L’enseignante les encadre avec bienveillance. « Je crois que c’est accompagner les jeunes, le sens de mon métier. » Sa collègue Anne-Céline Palier, qui la connaît depuis vingt ans, confirme : « Sylvie est très présente pour les étudiants. C’est elle qui sait quand certains sont vraiment dans des situations bloquées, elle sait souvent trouver la clé. Elle est à l’écoute et sait faire avancer les gens par ses retours ».
Pour attirer les filles vers les sciences, participer à lutter contre l’auto-censure, Sylvie Norre participe en 2023 à la Journée internationale des femmes et des filles de science[10]. Elle y présente son métier à des élèves de seconde en mode « Speed searching » : « A partir d’un objet – j’avais pris un camion pour symboliser l’optimisation dans le domaine des transports – j’avais dix minutes pour présenter le métier de chercheur en informatique à des groupes de lycéennes », raconte-t-elle. La désaffection des filles pour les sciences, notamment pour les mathématiques, continue de l’étonner. Elle, ne se souvient pas avoir ressenti un quelconque complexe à embrasser une voie scientifique. « Je n’étais quand même pas dans le milieu le plus favorable pour aller faire des études : j'habitais dans une commune de l'Allier où peu de mes camarades faisaient des études à l’époque. Pourtant à aucun moment, je ne me suis dit que faire des études scientifiques n’était pas pour moi. » Peut-être parce qu’elle avait, déjà, de l’énergie à revendre.
[1] Laboratoire d'informatique de modélisation et d'optimisation des systèmes.
[2] Département management de la logistique et des transports (MLT) de l'IUT Clermont-Auvergne, site de Montluçon.
[4] Les BUT (Bachelors universitaires de Technologie) sont des diplômes en 3 ans qui se préparent dans un IUT (institut universitaire de technologie)
[5] Axe ODPS (outils décisionnels pour la production et les services)

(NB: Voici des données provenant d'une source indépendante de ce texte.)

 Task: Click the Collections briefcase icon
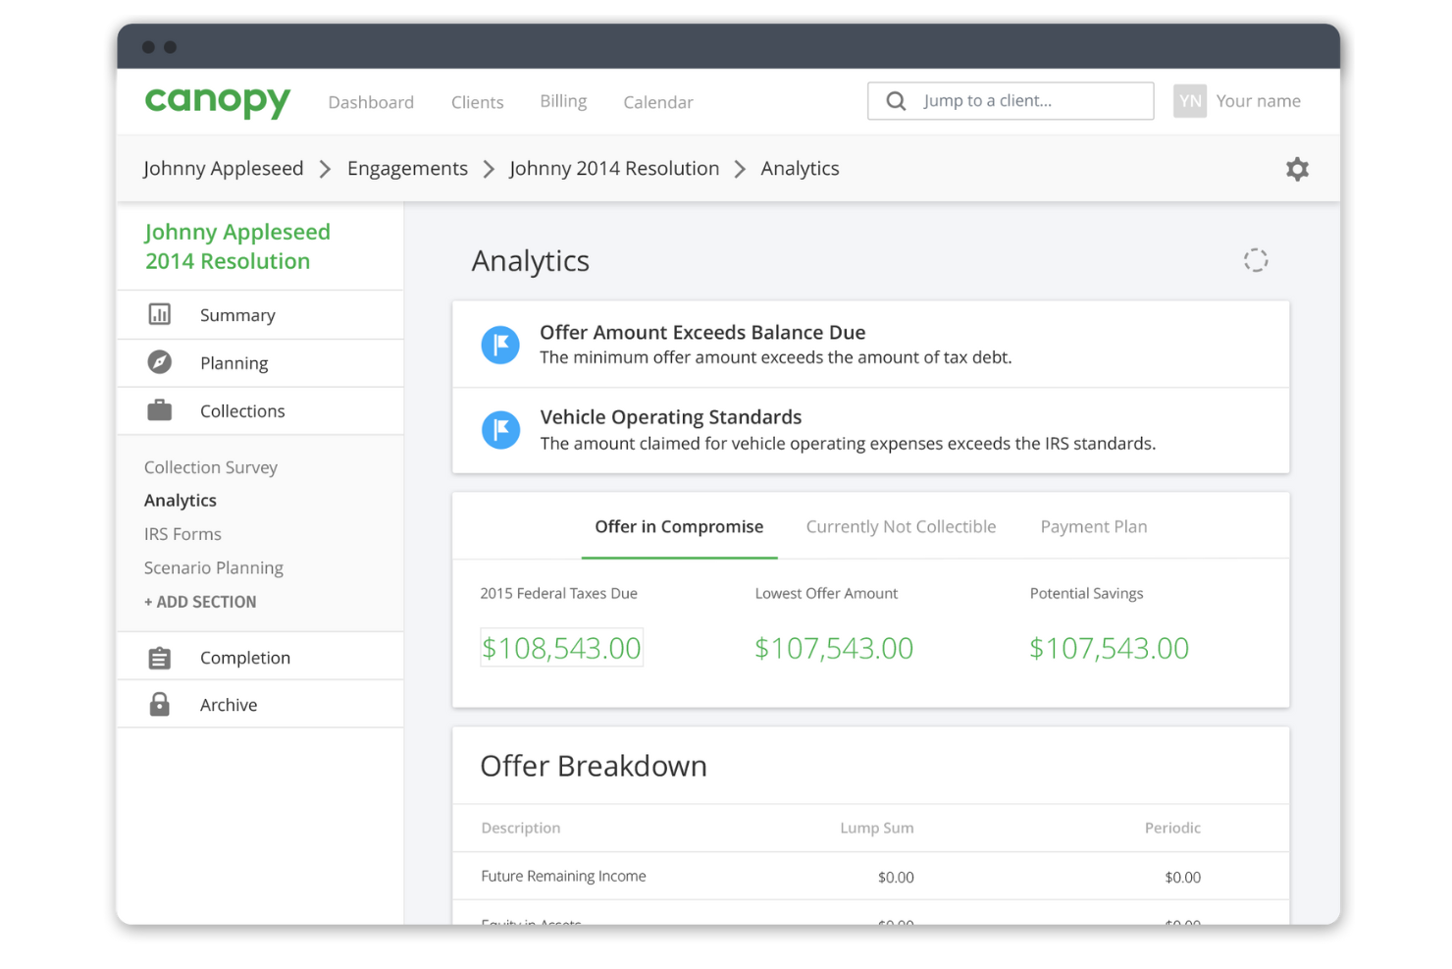161,410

[6] Le Deug (Diplôme d’études universitaires générales) sera supprimé en 2006 par la réforme LMD (Licence-Master-Doctorat). Avec la réforme, trois grades – Licence-Master-Doctorat – remplacent les Deug-licence-maitrise-DEA/DESS.
[10] Journée organisée par Centre d’Excellence de Science Partagée en Auvergne (Cespau) de l’UCA en partenariat avec le Rectorat de l’Académie de Clermont-Ferrand.